• Task inputs:
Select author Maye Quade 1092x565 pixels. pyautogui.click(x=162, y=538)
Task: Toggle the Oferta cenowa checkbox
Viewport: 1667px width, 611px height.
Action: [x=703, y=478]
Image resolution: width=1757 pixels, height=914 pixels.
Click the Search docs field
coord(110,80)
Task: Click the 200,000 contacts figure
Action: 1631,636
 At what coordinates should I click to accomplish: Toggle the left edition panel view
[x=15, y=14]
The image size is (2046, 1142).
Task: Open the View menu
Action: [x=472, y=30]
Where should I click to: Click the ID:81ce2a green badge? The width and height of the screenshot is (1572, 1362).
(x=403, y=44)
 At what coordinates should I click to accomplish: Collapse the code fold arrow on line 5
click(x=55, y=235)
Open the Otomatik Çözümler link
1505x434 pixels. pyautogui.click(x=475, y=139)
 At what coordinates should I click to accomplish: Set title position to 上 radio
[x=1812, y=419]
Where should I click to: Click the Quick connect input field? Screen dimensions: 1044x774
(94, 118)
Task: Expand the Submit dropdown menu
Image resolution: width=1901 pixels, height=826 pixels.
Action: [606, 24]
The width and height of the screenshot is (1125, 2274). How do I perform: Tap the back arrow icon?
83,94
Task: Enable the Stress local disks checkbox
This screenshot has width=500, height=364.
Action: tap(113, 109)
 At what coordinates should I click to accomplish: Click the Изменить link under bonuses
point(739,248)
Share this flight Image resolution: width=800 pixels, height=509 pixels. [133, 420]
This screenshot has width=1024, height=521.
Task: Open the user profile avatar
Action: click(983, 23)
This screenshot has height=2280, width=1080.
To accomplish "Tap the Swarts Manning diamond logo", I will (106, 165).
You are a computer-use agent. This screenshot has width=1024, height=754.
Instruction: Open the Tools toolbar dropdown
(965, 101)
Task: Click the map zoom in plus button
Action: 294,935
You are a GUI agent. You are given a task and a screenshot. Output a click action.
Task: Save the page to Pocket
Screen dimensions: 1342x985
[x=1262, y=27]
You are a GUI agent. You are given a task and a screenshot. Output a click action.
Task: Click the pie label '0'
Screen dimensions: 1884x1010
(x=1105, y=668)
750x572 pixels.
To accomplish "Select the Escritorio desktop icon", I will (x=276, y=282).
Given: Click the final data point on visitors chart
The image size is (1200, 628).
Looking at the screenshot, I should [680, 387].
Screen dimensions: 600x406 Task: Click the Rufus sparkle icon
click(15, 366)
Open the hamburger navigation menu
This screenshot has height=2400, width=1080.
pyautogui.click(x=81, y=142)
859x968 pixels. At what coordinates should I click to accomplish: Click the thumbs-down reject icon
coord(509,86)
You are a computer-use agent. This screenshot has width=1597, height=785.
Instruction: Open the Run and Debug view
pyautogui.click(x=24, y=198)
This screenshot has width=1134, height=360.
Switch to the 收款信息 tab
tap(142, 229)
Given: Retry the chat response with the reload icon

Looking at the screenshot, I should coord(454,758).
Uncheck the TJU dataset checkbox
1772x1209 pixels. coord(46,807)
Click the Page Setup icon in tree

• Aim of the exercise:
In full and without change, transcribe every line of the records above.

• Answer space:
Select author Maye Quade 1092x565 pixels. pyautogui.click(x=162, y=538)
Task: Toggle the Oferta cenowa checkbox
Viewport: 1667px width, 611px height.
Action: [x=703, y=478]
Image resolution: width=1757 pixels, height=914 pixels.
Click the Search docs field
coord(110,80)
Task: Click the 200,000 contacts figure
Action: 1631,636
 At what coordinates should I click to accomplish: Toggle the left edition panel view
[x=15, y=14]
The image size is (2046, 1142).
Task: Open the View menu
Action: [x=472, y=30]
Where should I click to: Click the ID:81ce2a green badge? The width and height of the screenshot is (1572, 1362).
(x=403, y=44)
 At what coordinates should I click to accomplish: Collapse the code fold arrow on line 5
click(x=55, y=235)
Open the Otomatik Çözümler link
1505x434 pixels. pyautogui.click(x=475, y=139)
 At what coordinates should I click to accomplish: Set title position to 上 radio
[x=1812, y=419]
Where should I click to: Click the Quick connect input field? Screen dimensions: 1044x774
(94, 118)
Task: Expand the Submit dropdown menu
Image resolution: width=1901 pixels, height=826 pixels.
Action: [606, 24]
The width and height of the screenshot is (1125, 2274). How do I perform: Tap the back arrow icon?
83,94
Task: Enable the Stress local disks checkbox
This screenshot has width=500, height=364.
Action: tap(113, 109)
 At what coordinates should I click to accomplish: Click the Изменить link under bonuses
point(739,248)
Share this flight Image resolution: width=800 pixels, height=509 pixels. [133, 420]
This screenshot has width=1024, height=521.
Task: Open the user profile avatar
Action: click(983, 23)
This screenshot has height=2280, width=1080.
To accomplish "Tap the Swarts Manning diamond logo", I will (106, 165).
You are a computer-use agent. This screenshot has width=1024, height=754.
Instruction: Open the Tools toolbar dropdown
(965, 101)
Task: Click the map zoom in plus button
Action: 294,935
You are a GUI agent. You are given a task and a screenshot. Output a click action.
Task: Save the page to Pocket
Screen dimensions: 1342x985
[x=1262, y=27]
You are a GUI agent. You are given a task and a screenshot. Output a click action.
Task: Click the pie label '0'
Screen dimensions: 1884x1010
(x=1105, y=668)
750x572 pixels.
To accomplish "Select the Escritorio desktop icon", I will (x=276, y=282).
Given: Click the final data point on visitors chart
The image size is (1200, 628).
Looking at the screenshot, I should [680, 387].
Screen dimensions: 600x406 Task: Click the Rufus sparkle icon
click(15, 366)
Open the hamburger navigation menu
This screenshot has height=2400, width=1080.
pyautogui.click(x=81, y=142)
859x968 pixels. At what coordinates should I click to accomplish: Click the thumbs-down reject icon
coord(509,86)
You are a computer-use agent. This screenshot has width=1597, height=785.
Instruction: Open the Run and Debug view
pyautogui.click(x=24, y=198)
This screenshot has width=1134, height=360.
Switch to the 收款信息 tab
tap(142, 229)
Given: Retry the chat response with the reload icon

Looking at the screenshot, I should coord(454,758).
Uncheck the TJU dataset checkbox
1772x1209 pixels. coord(46,807)
Click the Page Setup icon in tree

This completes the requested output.